- _PROMPT_
Pull out every line with the word "computer" from the entries below.

----

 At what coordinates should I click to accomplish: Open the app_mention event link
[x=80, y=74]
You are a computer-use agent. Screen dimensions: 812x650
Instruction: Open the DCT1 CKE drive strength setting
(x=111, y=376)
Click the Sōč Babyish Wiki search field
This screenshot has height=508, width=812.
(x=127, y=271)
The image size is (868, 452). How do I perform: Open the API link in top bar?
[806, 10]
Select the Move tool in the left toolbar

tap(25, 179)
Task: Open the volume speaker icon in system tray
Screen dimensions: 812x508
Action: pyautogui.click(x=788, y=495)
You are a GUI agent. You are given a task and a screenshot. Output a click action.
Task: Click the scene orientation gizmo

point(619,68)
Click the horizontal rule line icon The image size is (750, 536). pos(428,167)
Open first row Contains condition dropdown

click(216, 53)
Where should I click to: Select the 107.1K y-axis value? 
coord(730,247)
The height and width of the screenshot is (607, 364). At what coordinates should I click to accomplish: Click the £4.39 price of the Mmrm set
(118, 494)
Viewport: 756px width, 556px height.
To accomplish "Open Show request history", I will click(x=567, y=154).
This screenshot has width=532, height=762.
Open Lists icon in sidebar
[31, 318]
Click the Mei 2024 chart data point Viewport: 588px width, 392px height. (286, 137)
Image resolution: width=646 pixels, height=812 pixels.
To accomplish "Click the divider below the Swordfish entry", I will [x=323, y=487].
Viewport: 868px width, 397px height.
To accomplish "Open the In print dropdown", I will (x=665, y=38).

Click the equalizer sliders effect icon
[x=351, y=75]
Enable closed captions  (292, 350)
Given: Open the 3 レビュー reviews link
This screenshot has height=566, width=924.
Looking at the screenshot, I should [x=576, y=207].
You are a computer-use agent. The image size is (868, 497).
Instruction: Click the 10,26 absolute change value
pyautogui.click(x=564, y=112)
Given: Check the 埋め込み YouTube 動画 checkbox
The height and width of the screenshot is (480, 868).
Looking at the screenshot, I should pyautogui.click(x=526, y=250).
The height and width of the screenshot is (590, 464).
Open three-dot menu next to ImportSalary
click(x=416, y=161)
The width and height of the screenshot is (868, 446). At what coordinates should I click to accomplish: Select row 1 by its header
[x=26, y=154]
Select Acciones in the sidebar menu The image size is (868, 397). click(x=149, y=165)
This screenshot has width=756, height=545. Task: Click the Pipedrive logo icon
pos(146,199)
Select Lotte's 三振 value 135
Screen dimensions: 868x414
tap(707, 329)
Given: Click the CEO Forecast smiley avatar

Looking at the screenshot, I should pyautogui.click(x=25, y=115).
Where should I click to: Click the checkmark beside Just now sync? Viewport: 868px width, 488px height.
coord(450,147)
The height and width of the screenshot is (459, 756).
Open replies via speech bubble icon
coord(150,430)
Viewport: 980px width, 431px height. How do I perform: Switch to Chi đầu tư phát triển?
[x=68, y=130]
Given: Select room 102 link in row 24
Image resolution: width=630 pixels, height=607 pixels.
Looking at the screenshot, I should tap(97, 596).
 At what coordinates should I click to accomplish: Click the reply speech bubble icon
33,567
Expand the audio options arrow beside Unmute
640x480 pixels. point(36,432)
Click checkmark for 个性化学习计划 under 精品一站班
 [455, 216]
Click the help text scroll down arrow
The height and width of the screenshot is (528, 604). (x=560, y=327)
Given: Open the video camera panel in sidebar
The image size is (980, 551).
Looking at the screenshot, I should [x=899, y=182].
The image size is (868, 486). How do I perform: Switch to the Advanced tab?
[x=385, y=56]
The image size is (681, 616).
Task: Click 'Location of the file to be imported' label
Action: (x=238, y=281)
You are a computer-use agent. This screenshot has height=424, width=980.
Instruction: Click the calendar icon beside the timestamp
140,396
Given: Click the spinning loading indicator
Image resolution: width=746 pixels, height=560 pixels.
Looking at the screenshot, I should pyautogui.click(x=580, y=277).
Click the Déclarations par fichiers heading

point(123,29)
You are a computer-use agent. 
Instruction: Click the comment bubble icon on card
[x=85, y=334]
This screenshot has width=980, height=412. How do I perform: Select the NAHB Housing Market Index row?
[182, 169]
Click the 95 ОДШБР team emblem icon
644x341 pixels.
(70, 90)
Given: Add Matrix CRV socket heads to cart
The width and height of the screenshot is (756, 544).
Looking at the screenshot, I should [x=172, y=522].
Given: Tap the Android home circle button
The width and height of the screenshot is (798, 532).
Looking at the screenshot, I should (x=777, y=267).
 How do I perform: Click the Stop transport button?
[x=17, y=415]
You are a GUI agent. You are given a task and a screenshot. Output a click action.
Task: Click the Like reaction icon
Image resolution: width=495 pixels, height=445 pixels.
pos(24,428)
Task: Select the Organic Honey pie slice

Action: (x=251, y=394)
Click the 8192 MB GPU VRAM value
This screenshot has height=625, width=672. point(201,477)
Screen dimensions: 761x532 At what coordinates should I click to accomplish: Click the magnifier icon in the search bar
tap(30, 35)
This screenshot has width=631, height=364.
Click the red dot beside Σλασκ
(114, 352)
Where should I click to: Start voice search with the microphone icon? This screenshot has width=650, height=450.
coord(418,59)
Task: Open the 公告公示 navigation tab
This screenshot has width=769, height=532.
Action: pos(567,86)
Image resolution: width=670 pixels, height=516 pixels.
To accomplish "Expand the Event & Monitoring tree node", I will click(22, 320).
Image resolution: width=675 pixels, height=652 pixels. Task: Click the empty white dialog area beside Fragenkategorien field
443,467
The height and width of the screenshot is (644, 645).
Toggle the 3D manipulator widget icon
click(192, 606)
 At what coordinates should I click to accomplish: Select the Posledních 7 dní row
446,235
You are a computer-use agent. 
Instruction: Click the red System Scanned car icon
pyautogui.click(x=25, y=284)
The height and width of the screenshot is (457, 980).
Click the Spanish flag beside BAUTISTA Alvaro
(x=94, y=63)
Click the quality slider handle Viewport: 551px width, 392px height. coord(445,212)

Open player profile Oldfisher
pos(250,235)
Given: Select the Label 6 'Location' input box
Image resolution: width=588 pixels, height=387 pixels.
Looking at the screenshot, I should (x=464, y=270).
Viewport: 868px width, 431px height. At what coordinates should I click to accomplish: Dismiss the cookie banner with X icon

----

- _ANSWER AREA_
You are a computer-use agent. Screen dimensions: 812x650
You are a computer-use agent. The image size is (868, 497).
You are a computer-use agent. This screenshot has height=424, width=980.
You are a computer-use agent. 
You are a computer-use agent. 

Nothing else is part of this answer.